__Record extracts__:

+===+

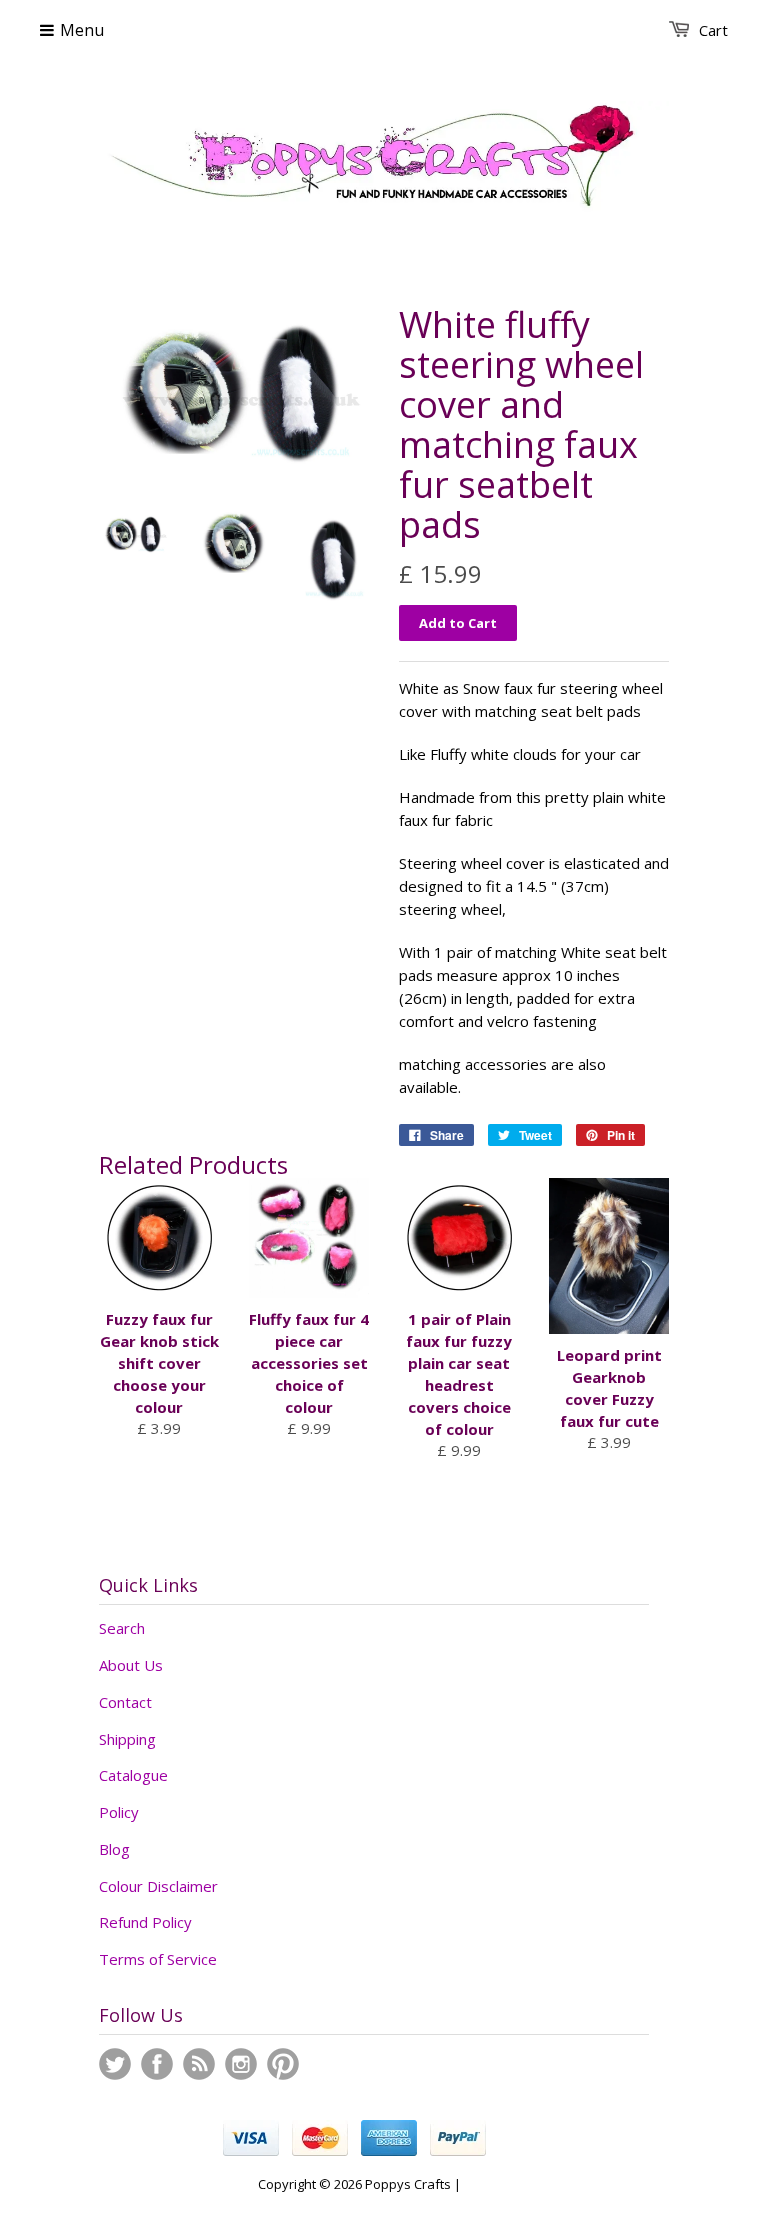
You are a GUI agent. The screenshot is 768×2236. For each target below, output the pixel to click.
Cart (713, 30)
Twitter (115, 2064)
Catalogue (133, 1775)
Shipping (127, 1739)
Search (122, 1628)
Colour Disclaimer (158, 1886)
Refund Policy (145, 1922)
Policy (119, 1812)
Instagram (241, 2064)
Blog (114, 1849)
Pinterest (283, 2064)
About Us (131, 1665)
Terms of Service (158, 1959)
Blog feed (199, 2064)
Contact (125, 1702)
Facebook (157, 2064)
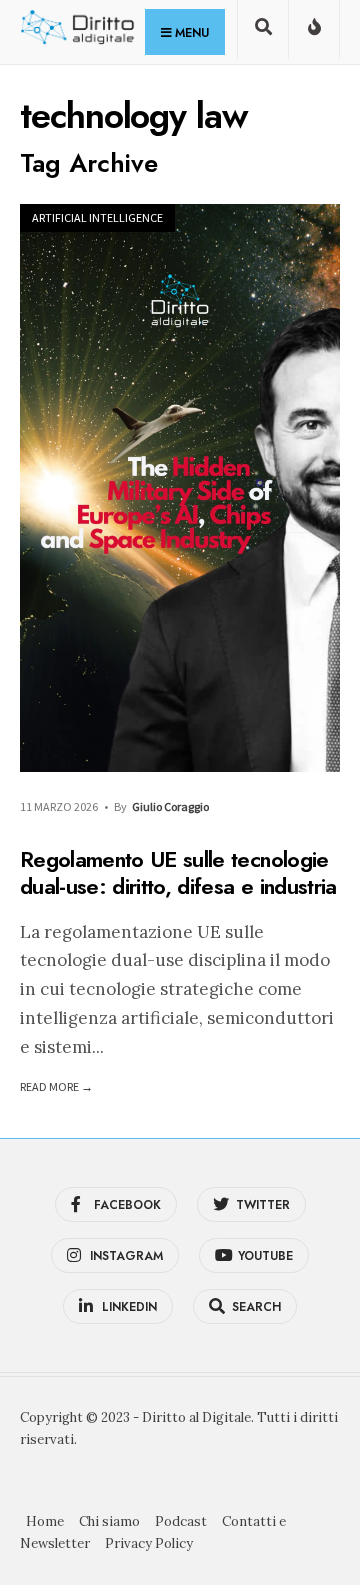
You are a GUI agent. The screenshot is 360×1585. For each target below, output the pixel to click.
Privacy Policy (149, 1543)
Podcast (181, 1521)
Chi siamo (109, 1521)
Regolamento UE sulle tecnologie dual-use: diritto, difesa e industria (178, 873)
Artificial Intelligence (97, 217)
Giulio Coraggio (170, 806)
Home (45, 1521)
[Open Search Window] (263, 33)
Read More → (56, 1086)
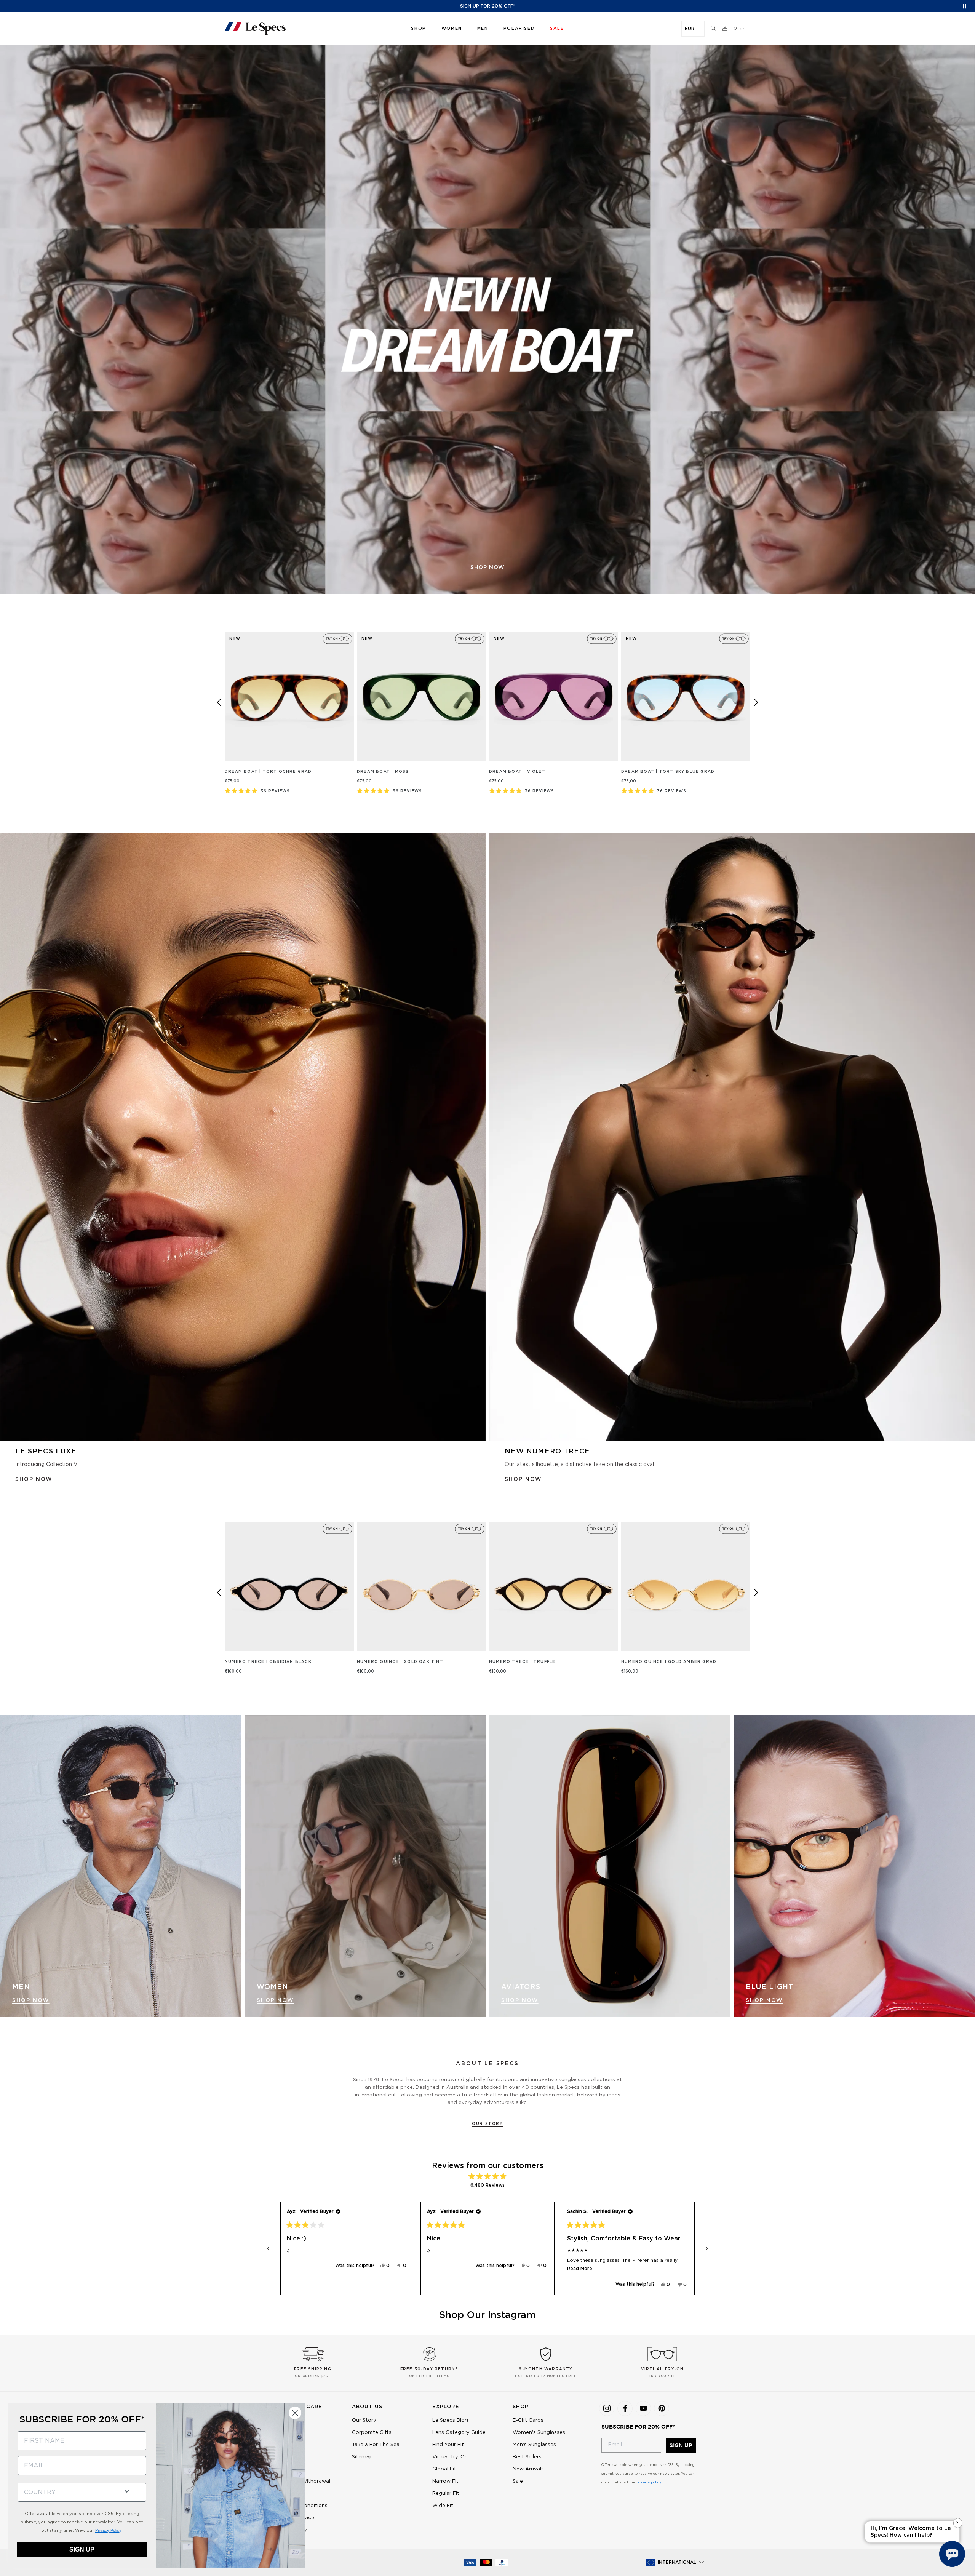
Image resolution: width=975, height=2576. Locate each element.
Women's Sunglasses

+===+

__Your objective__:
Retype exactly the span of lines from the one with "You are a GUI agent. The screenshot is 360×1585." through the one with "[Open Search Window] (263, 33)"; include both ends and omit the rest of the material.

__Your solution__:
You are a GUI agent. The screenshot is 360×1585. For each target below, output the pixel to click.
Privacy Policy (149, 1543)
Podcast (181, 1521)
Chi siamo (109, 1521)
Regolamento UE sulle tecnologie dual-use: diritto, difesa e industria (178, 873)
Artificial Intelligence (97, 217)
Giulio Coraggio (170, 806)
Home (45, 1521)
[Open Search Window] (263, 33)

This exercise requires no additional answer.